Mr. Chairman and members of the Subcommittee, I am the Acting Chief of the Internal Security Section. I held that position in the fall of 1997 as the Peter Lee case was being considered for prosecution. As Mr. Keeney noted, I have devoted most of my career to prosecuting espionage cases. In all I have been involved in the prosecution of more than 70 defendants charged with espionage or other Internal Security offenses.
PREPARED TESTIMONY OF JOHN DION
INTERNAL SECURITY SECTION
DEPARTMENT OF JUSTICE
BEFORE THE SENATE JUDICIARY COMMITTEE
SUBCOMMITTEE ON ADMINISTRATIVE OVERSIGHT AND THE COURTS
April 12, 2000
Let me discuss briefly the background of my involvement in the Peter Lee case. In August of 1997, I was advised by an FBI agent from headquarters that Lee had recently been interviewed by agents of the Los Angeles FBI office and was believed to have made false statements. I asked that steps be taken to get the United States Attorney's Office briefed on the case and I assigned Mr. Liebman, the line attorney in the Section with the most experience in espionage cases, to monitor developments in the investigation.
When we learned of Lee's admissions in his interviews with the FBI in October, I asked Mr. Liebman to travel to Los Angeles to work directly with Mr. Shapiro and the agents. Over the ensuing weeks, I had numerous conversations with Mr. Shapiro and I was kept apprised by Mr.

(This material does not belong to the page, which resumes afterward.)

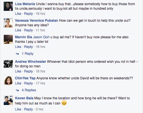Viewport: 143px width, 113px height.
Task: Show 4 Replies under ChinYee Yap's comment
Action: point(29,90)
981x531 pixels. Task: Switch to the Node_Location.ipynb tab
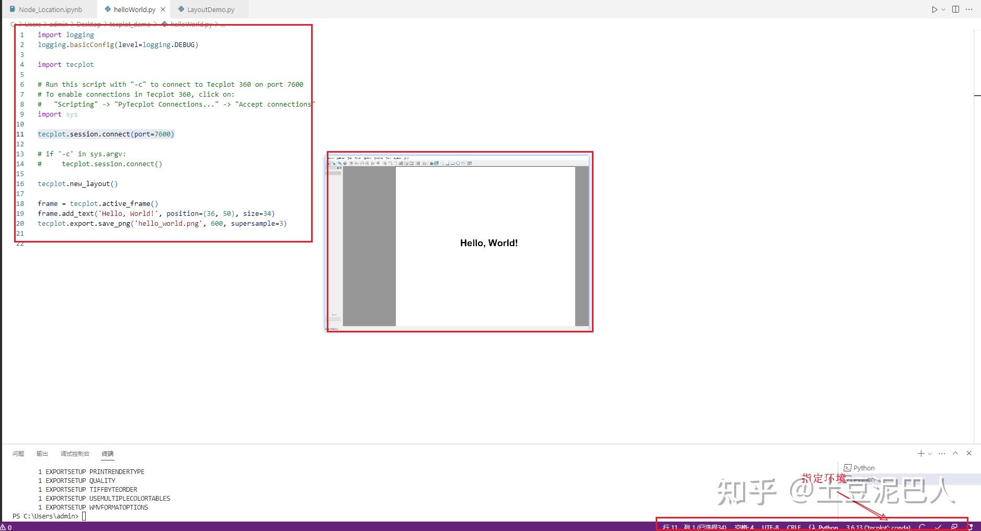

Liebman of the inquiries being made on classification issues and the searches of open source materials.I should note that these inquiries are made in every espionage case considered for prosecution. In turn, I regularly briefed my supervisor, Deputy Assistant Attorney General Mark Richard on all significant developments.
On October 23, 1997, I attended a meeting at the Department, chaired by Mr. Richard to discuss the case with Mr. Shapiro and his supervisor, Mr. Drooyan, and agents from Los Angeles and FBI headquarters. The facts and the issues as we understood them at the time were discussed at length.
In late November or early December I received approval from Mr. Richard to authorize Mr. Shapiro to engage in plea negotiations with counsel for Lee in the following terms. Mr. Shapiro was authorized to seek a plea of guilty by Lee to a violation of 18 U.S.C. Section 793(d) for his 1985 disclosures and to a violation of the false statement statute, 18 U.S.C. Section 1001. As such a plea would require Lee to waive the ten-year statute of limitations, Mr. Shapiro was authorized to advise counsel that no final decision had been made as to the prospect of charging Lee with a violation of Section 794. I conveyed these terms to Mr. Shapiro by telephone.
In closing, I would note that we fully anticipated that Lee would receive a sentence of incarceration for his plea. I believe that Mr. Shapiro vigorously represented the government in the papers filed with the court and in his allocation. We were, of course, extremely disappointed in the sentence imposed. But I am proud that we put a stop to Mr. Lee's disclosures. And I am very proud of the work done in this case by Michael Liebman and Jonathan Shapiro.